I built an AI that scores my fit for a job — then I tried to make it lie

There's an MCP server behind this site. Point Claude or ChatGPT at mcp.nishanttiwari.com/mcp and it can query my real skills and projects, and run a tool — match_role — that scores how well I fit a job description. I built it to be useful to a recruiter's AI. So the question that matters isn't "does it work?" It's "does it lie?"

Here's how I found out it did.

The test that mattered

Every test I'd run fed it roles I'm a good fit for — cloud architecture, AI platforms, DevOps. All came back strong, all true. None tested the case that actually matters: a role I can't do.

So I passed it a Senior Rust Engineer job — required skills Rust, Tokio, Go, Elixir, Systems Programming. I've never shipped Rust. The honest answer is "no."

It returned: overall_score 71.52, verdict good_match, hire_signal "likely_yes", zero skill gaps. "Likely yes" for a Rust role, to a recruiter, about a man with no Rust — through the exact interface a real recruiter's AI would use. That's the worst thing an AI-facing profile can do.

What was actually happening

match_role had a semantic layer: a small local embedding model (MiniLM, 22M parameters) that, for any skill it couldn't match exactly, found the "nearest" skill I do have and counted it as covered. Rust to Linux (cosine around 0.30). Tokio to Boto3. Go to Google Cloud. Elixir to Lambda. It then overwrote the job's requirements with my own skills and checked them all off. Of course there were no gaps — it had quietly swapped the question for one it could answer.

"Just use a better model" doesn't work

I measured it — cosine separation between false pairs (Rust/Linux) and true paraphrases (Software Architecture/Solution Architecture):

MiniLM: false and true pairs overlap — no clean line.
all-mpnet-base-v2: separates by a razor-thin 0.047 — too narrow to trust.
bge-base: worse — it inflates everything (Rust/Linux jumps to 0.66).

Short skill strings live in too tight a band for any embedding model to cleanly tell "same skill, different words" from "different skill, same field." A bigger model just re-tunes the same coin flip.

The actual fix: know who's smart in the room

Here's the thing I'd missed: the model calling my tool is a frontier LLM — already in the loop, already reading the job description. It knows perfectly well that Rust is a systems language and Linux is an OS. I was using a 22-million-parameter model to make a judgment the model on the other end makes effortlessly.

So I deleted the embedding layer. Now the server does one honest job — deterministic, verifiable matching (exact skill names plus vendor aliases like S3 to AWS). A requirement it can't verify is reported as an honest gap, with an explicit note: this is evidence, not a verdict — you make the fit call. The fuzzy part goes to the model that's actually good at it.

The result

Same Rust job, today: weak_match, "unlikely," all five requirements flagged as gaps. And a real LLM client, run end-to-end, read the evidence and concluded on its own: "not a good fit — zero verified Rust; his strengths are cloud, Python, and AI work, not systems languages." Correct.
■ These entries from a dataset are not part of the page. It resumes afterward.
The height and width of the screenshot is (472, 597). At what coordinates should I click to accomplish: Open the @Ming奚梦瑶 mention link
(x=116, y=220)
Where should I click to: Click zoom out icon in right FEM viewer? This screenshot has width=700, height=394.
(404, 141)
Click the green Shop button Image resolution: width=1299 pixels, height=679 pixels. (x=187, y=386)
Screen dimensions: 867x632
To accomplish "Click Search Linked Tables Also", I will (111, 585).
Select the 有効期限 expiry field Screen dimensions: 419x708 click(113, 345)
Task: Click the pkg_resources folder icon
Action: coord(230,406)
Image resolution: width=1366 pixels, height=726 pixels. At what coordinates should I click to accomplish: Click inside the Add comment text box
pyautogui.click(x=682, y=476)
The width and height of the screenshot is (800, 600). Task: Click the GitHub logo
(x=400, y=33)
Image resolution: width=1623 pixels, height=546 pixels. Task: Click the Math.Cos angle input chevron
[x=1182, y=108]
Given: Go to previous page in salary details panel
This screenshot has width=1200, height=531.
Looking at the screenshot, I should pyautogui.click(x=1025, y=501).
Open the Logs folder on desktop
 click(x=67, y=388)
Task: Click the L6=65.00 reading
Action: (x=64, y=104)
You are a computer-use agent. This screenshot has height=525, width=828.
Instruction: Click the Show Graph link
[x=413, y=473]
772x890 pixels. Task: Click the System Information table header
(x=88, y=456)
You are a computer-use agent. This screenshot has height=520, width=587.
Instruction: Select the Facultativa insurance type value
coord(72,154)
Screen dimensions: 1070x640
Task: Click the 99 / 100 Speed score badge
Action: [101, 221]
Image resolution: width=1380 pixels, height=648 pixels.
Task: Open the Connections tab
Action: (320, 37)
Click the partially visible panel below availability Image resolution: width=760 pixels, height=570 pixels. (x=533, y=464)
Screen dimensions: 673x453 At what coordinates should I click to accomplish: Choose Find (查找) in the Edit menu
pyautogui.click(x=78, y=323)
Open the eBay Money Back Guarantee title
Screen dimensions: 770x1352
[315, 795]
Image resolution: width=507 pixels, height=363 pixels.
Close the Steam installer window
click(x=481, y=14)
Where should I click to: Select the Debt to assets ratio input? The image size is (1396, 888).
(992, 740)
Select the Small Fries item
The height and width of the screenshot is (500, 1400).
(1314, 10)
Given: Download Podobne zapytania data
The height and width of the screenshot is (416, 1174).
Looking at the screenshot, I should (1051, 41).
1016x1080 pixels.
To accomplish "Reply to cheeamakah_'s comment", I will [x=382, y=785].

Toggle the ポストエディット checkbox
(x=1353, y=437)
The server stopped pretending to be smart, and the answer got smarter.

The lesson I keep relearning

The same principle bit me twice here. Don't make the server parse the job description — the calling LLM is the better reader. Don't make the server judge skill-equivalence — the calling LLM is the better judge. The server's job is to be the source of truth, stated plainly; judgment belongs to whoever in the pipeline is best at it, and increasingly that's the model already in the loop, not the bespoke code.

I shipped this to my own résumé tool, which now happily tells you when I'm wrong for a role. That makes it more trustworthy, not less. The bug was never the embarrassing part — shipping a confident lie and never checking would have been.